The Deep One house is completely new. Before, it was a bare, concrete-and-glass enclosure with a cement floor and a murky pool, more for wading than swimming. The fish-men wore collars and cuffs, and the males were locked into kilt-like garments after complaints that visitors were disturbed by the size of their genitals. Now they are unshackled, and let it all fly free. In the lobby there’s an information mural, and an educational video featuring a popular actress, about Deep One reproduction and interbreeding, which doesn’t shy away from the dark history of sexual assault before the species and their half-breed descendants were rounded up. The new, two-level habitat has a facade replica of decrepit Innsmouth buildings and piers, and even an artificial reef some distance off the “shore.” The water’s depth is four or five times the height of an adult, and the bottom is decorated with sea grasses, replicas of sunken ruins, broken columns, and various small, bottom-dwelling marine creatures.

I can’t help but feel that the enriched enclosure is mostly for the benefit of the zoo visitors. The Deep Ones sit as they always had, huddled in small groups on the pier or on the reef, as though they were still shackled together. They stare at nothing, pointedly ignoring all the kids tapping on the glass. As we watch, one of the reef-sitters rolls into the water and paces the tank, as far back from the glass as possible. Back and forth it swims, traveling end to end in seconds with the barest flick of its webbed fingers and toes.

“Stop it, boys,” I say to Chris and Cody, who have joined the other knockers.

“But Grampa,” Cody says. “You did this, and now you’re famous!”

“Just stop bothering the poor thing.” Poor thing. I guess I’m part of the shift.
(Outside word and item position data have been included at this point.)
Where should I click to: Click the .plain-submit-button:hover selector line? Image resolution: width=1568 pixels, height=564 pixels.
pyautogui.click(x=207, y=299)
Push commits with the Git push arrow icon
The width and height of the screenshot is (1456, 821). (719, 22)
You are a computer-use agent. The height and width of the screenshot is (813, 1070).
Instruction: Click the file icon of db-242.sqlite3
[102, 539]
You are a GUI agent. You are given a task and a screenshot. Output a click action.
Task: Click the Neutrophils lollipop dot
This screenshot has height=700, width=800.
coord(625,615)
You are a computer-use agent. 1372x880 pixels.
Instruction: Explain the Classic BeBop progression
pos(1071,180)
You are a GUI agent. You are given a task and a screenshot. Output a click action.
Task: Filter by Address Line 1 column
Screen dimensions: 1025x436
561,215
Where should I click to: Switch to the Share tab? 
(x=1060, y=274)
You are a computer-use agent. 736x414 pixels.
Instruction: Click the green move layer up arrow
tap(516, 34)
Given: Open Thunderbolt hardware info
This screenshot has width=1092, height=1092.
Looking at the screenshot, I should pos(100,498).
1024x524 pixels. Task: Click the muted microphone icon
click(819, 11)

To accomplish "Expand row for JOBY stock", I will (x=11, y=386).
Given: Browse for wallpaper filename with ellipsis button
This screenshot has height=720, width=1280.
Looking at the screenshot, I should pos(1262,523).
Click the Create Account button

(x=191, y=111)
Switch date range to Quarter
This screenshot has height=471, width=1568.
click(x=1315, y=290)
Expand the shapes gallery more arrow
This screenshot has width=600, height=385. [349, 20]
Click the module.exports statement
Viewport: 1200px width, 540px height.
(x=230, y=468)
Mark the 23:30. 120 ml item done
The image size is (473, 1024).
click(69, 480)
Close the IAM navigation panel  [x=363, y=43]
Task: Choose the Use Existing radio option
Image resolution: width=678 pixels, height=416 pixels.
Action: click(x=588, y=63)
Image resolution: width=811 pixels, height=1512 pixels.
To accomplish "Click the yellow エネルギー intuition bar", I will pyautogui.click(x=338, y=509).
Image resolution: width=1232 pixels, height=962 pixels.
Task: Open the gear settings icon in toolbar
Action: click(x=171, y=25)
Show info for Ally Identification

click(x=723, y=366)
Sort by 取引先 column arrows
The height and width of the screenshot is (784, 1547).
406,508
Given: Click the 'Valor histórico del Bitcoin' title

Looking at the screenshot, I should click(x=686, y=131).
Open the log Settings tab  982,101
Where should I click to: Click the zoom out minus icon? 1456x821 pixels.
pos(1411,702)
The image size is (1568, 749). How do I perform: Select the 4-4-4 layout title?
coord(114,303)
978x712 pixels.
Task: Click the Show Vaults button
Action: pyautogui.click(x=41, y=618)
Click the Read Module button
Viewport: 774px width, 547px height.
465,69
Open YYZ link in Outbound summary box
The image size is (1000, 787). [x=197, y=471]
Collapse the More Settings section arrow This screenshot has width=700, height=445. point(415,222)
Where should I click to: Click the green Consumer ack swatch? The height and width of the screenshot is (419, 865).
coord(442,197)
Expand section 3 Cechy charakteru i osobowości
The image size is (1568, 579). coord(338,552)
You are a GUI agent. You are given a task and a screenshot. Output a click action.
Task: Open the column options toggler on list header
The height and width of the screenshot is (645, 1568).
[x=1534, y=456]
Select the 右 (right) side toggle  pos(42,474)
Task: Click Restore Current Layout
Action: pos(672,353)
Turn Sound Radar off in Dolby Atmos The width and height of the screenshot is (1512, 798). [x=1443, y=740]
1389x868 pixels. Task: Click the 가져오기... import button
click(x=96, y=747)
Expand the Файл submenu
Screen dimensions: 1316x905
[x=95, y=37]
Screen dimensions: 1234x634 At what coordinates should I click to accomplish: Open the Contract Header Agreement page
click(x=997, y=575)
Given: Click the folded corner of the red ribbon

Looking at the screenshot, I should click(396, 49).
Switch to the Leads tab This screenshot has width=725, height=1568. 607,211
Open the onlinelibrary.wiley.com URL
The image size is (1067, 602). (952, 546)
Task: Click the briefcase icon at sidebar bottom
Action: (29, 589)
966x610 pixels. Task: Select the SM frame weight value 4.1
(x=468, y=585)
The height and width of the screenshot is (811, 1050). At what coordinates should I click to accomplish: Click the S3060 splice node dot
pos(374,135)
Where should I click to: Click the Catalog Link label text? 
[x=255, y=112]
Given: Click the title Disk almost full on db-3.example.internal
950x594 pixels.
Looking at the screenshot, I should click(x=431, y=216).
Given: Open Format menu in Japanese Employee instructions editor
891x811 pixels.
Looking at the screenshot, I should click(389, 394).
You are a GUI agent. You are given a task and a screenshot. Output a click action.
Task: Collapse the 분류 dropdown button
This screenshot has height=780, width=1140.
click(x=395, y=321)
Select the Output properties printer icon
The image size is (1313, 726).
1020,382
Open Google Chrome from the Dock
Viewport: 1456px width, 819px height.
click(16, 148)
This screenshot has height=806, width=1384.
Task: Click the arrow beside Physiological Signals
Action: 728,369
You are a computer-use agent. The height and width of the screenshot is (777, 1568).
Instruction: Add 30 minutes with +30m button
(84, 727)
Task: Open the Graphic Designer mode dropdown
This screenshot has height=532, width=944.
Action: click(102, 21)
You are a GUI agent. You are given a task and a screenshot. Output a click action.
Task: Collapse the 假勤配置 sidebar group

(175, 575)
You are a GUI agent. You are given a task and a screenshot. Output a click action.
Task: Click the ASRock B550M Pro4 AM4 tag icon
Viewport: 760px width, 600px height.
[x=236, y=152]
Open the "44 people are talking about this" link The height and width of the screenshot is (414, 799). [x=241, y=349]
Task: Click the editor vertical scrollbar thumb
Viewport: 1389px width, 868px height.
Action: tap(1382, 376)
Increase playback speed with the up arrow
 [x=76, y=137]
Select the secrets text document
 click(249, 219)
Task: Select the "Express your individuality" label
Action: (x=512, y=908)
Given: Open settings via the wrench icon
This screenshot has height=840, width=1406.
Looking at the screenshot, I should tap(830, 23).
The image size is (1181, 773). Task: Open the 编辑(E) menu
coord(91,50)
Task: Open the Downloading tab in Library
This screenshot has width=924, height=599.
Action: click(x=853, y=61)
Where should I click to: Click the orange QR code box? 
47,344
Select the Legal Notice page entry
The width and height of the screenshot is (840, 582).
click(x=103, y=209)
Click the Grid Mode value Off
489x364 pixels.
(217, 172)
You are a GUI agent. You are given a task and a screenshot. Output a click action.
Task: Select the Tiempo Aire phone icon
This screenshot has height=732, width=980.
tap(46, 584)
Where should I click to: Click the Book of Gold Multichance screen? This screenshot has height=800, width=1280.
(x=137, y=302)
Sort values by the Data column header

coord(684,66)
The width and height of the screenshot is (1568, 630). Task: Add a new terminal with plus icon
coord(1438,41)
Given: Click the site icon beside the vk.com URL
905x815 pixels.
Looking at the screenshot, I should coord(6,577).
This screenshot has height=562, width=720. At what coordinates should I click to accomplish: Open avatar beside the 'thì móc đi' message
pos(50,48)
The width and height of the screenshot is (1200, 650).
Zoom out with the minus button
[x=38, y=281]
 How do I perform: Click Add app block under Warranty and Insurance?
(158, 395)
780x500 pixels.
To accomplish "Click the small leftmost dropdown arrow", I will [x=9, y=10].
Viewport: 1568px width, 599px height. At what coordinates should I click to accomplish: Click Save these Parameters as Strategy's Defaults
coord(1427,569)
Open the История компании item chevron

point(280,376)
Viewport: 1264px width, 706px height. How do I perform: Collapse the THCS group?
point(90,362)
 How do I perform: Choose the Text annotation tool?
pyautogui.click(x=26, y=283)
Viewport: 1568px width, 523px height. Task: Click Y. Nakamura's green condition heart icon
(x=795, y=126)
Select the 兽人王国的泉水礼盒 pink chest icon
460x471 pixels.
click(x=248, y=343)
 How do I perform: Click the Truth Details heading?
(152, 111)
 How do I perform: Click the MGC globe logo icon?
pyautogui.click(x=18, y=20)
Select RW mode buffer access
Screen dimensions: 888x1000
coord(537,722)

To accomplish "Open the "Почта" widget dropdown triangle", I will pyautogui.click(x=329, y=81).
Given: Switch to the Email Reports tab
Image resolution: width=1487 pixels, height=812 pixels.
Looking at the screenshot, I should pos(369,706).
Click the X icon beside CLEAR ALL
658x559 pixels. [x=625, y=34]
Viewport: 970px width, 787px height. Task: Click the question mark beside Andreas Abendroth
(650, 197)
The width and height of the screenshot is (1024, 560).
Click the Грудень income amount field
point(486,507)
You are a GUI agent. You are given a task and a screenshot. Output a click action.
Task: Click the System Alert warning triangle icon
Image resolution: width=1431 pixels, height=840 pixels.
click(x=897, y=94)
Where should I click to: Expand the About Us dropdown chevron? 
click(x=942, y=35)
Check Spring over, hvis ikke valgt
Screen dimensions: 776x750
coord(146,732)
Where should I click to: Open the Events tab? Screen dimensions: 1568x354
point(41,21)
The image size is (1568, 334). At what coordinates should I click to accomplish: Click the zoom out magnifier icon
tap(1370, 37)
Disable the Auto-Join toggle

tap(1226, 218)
There are no half-breeds in the zoo anymore—I’m not sure what was done with them—but the way these creatures sit in their little circles, not seeming to communicate or do anything, ignoring the constant clamor of children, their bulging eyes staring at nothing and their plump, fishy lips in a permanent “O” of surprise—well, it’s disturbing. I dislike seeing apes in captivity too. A little too human for comfort.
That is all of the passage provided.